Accounting firms continue to feel the pinch of the Great Resignation. The dramatic disappearance of team members and the slow trickle of qualified candidates to replace them is a trend that continues to impact our profession.
Citing issues from work-life balance to lack of clear expectations, pay and benefits, and career development, thousands of accountants and auditors have left the field in just over two years, despite heavy demand for our services. And the number of interested college students cannot keep up.
I am among those who have staunchly advocated strategic pruning as a way to meet the needs of deserving, productive clients in view of serious HR challenges. The notion of a sacrosanct client list that can never be touched has outlived its value. My recommendation is mindful, ongoing pruning that targets your least profitable and/or least strategic service lines and industries. Culling the client list is one tactic in a portfolio that may also include increased pricing, offshoring, processing centers and technology.
Land and expand
When presented with this recommendation, my clients often express concern that pruning runs counter to the goal of driving the top line. Why cut, they wonder, when compensation will be impacted, and when there’s no guarantee of replacing hard-earned revenue?
This is when I sit them down and explain the way to gain the needed confidence to move forward. It’s called the Key Client Program, an approach we used in the business development team at IBM. This initiative is based on the premise that 80% of revenue typically comes from 20% of clients.
The program centers on identifying undiscovered potential from top clients as you weed out those with far less potential. This could lead, for example, to a multi-thousand-dollar opportunity with a favored client that you could not have seen had your path been strewn with one-off-engagement clients, the type for whom you prepare an annual 1040 and nothing else.
A Key Client Program is an institutionalized process. For a midsized firm, for example, a productive cadence could be achieved by devoting one day per quarter to strategically reviewing eight to 10 clients, or about 40 per year. It involves a one-page summary, prepared by the partner leader, laying out the client’s organization chart, brief history, major strategies and relationship dynamics with our firm. What follows is brainstorming around relationship expansion and associated revenue potential. Clients “at risk” are reviewed as well, to enable shoring up the client experience.
I recommend that each key client that is identified has an executive sponsor, who is a firm leader (think CFO, COO or CHRO) not directly involved with the client. This enables you to break through to top C-level people, instead of being stuck with only one advocate and point of view regarding the strategic direction and related needs across the company. It expands the relationship to the entity-to-entity level, a very powerful approach indeed.
Select a partner leader to run the Key Client Program — one who is especially known for developing their own clients. The starting point is putting a defined fence around this client group, analyzing the revenue and projected year-over-year revenue growth goals from the clients as a group. Then start down the road creating/executing a program for achievement. Some thoughts:
- Executive sponsor: An annual/semiannual visit on the top C-person/people to hear about strategic direction and possible collaboration.
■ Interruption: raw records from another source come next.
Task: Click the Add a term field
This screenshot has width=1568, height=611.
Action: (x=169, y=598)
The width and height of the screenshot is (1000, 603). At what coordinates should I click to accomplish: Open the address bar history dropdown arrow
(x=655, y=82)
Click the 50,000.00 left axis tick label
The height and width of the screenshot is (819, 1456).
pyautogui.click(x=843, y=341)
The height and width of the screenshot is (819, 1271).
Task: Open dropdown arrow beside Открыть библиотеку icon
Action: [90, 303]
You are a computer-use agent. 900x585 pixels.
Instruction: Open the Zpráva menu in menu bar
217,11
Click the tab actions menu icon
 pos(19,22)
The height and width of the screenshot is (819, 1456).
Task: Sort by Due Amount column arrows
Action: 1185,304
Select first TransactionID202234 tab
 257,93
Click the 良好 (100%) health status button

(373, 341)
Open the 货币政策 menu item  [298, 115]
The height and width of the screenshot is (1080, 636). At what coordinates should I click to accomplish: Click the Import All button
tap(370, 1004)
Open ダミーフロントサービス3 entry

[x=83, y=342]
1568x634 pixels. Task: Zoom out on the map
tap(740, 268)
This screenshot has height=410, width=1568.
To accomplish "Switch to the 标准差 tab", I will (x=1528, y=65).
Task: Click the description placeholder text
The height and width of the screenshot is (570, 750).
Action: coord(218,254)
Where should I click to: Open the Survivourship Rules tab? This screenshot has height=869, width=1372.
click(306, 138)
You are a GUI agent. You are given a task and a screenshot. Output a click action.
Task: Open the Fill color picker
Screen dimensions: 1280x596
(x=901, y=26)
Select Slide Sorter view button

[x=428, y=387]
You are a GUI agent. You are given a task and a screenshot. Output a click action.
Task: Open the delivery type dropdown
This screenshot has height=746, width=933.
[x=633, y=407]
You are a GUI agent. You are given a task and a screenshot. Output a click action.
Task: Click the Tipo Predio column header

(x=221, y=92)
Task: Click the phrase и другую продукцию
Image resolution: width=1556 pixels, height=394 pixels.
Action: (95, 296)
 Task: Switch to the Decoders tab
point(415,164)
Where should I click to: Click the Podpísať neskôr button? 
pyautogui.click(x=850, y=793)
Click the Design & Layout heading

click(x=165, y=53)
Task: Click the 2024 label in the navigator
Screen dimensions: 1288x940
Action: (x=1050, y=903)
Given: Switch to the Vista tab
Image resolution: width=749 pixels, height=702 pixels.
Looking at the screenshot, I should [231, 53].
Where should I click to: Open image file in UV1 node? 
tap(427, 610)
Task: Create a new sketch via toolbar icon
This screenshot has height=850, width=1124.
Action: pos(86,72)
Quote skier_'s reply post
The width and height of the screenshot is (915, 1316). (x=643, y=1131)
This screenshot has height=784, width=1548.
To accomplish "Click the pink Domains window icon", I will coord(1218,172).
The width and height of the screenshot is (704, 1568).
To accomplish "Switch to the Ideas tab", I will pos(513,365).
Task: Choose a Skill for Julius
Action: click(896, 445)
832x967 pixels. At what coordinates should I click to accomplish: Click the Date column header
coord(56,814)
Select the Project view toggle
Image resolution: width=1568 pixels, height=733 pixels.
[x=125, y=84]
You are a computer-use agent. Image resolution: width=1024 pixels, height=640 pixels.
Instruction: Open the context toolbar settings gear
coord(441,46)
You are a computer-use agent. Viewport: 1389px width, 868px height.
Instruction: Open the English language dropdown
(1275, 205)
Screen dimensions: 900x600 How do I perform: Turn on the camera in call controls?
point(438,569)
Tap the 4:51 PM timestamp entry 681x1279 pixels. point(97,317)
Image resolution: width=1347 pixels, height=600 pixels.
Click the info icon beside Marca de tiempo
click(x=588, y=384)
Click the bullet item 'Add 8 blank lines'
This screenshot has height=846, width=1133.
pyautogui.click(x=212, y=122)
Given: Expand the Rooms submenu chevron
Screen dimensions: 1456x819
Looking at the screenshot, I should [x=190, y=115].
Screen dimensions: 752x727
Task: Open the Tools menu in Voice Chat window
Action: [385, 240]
- Exclusive opportunities: Such as advantaged pricing, attendance at special events and participation in early adopter programs.
- Strengthen firm ties: Not only involvement by the executive sponsor, but your industry and advisory services leaders and others. Invite the client to have a session with your staff about issues in their industry. Create an advisory council of two to three clients who are within your industry or service line. Host occasional advisory lunches that draw on their perspectives. Have them present at a partner meeting or a client event.
By the way, this last point was the major reason we won a multimillion-dollar contract in a highly competitive situation, because we discovered the decision-maker was motivated to be a thought leader in his profession and was honored to speak at our client events.
My hydrangea
I’ve written before about my beloved, overgrown hydrangea bush, the one I could never bear to prune — the one my husband continued to notice with its barren condition! For too long, I couldn’t bring myself to trim it back. How could less be more of something I so loved?
Yet once I found the courage to remove the dry, dead growth, the plant began to flourish, soaking up light and moisture where it was needed most, unrestricted by tangled vines and branches. It began to do more than live; it began to thrive. So, too, will your firm rise to the light.
Dare to prune, and dare to invest in a process that will fuel that growth in ways you never imagined.